Financial inclusion protects the vulnerable from life’s unexpected events
Financial inclusion protects the vulnerable from life’s unexpected events
By Benigne du Parc, Good Return Program Director
In recent years, more governments in the Asia Pacific region have introduced and are implementing national financial inclusion strategies. Developed from the recognition that poverty and financial exclusion go hand in hand, the strategies drive economic opportunity and development.
Ultimately, governments across the Asia Pacific realise that access to finance is a basic right for their citizens, just as it is a right to access health and education. Financial inclusion is about driving fairer access to financial services so that people can manage their money, no matter what their background, gender or ability or geographic location. It is about connecting people to services and giving them the power to save, take control of their money, and build business.
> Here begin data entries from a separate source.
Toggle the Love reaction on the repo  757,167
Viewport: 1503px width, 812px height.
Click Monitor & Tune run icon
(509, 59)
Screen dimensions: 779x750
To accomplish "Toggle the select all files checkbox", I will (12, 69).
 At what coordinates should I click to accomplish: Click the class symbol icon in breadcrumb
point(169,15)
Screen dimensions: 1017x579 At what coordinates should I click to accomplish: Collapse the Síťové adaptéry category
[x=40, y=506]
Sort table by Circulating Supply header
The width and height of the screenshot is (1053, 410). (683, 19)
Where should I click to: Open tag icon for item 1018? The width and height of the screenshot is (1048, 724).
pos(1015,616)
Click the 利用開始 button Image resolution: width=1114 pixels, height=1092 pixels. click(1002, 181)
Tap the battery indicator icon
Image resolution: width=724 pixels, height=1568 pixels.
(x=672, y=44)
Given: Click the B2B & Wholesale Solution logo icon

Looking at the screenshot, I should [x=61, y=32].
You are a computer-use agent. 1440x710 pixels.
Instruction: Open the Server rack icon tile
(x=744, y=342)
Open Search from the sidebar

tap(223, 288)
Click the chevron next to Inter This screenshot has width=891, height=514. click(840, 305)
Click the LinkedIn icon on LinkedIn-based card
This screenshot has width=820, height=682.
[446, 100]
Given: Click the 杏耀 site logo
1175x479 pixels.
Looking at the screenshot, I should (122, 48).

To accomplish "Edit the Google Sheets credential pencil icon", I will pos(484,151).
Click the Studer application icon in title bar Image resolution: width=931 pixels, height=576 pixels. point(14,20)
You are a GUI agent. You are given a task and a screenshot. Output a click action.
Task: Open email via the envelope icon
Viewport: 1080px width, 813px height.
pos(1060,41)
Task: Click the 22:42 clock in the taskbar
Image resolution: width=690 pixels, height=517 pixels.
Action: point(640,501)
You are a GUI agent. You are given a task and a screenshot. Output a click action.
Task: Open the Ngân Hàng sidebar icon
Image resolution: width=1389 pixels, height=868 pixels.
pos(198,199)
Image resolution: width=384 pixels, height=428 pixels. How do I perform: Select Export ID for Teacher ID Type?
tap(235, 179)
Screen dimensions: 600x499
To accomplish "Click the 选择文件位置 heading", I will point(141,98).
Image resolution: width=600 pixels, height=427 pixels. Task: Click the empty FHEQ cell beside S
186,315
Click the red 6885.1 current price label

Accessing financial services gives vulnerable people the confidence to plan for the future and be prepared for life’s unexpected challenges and events.
The realities of financial exclusion
If you are excluded from the formal financial sector you are excluded from the protection of safe saving services or insurance. When a life event happens - your husband becomes unwell and cannot work, your storage barn is damaged in a fire, your crops fail due to bad weather - there is no back up plan. For many, the only option is borrowing money from informal and unregulated sources like loan sharks, creating a spiral of debt and further poverty.
Moreover, being unbanked adds risks to everyday transactions, the types of transactions easily taken for granted: making a payment to a doctor, ordering items from a supplier, transferring money to an unwell family member in another village. Having only cash at hand as an option to perform these transactions makes you at risk of losing time, money and safe delivery. There is no insurance to turn to, no customer service phone line to assist.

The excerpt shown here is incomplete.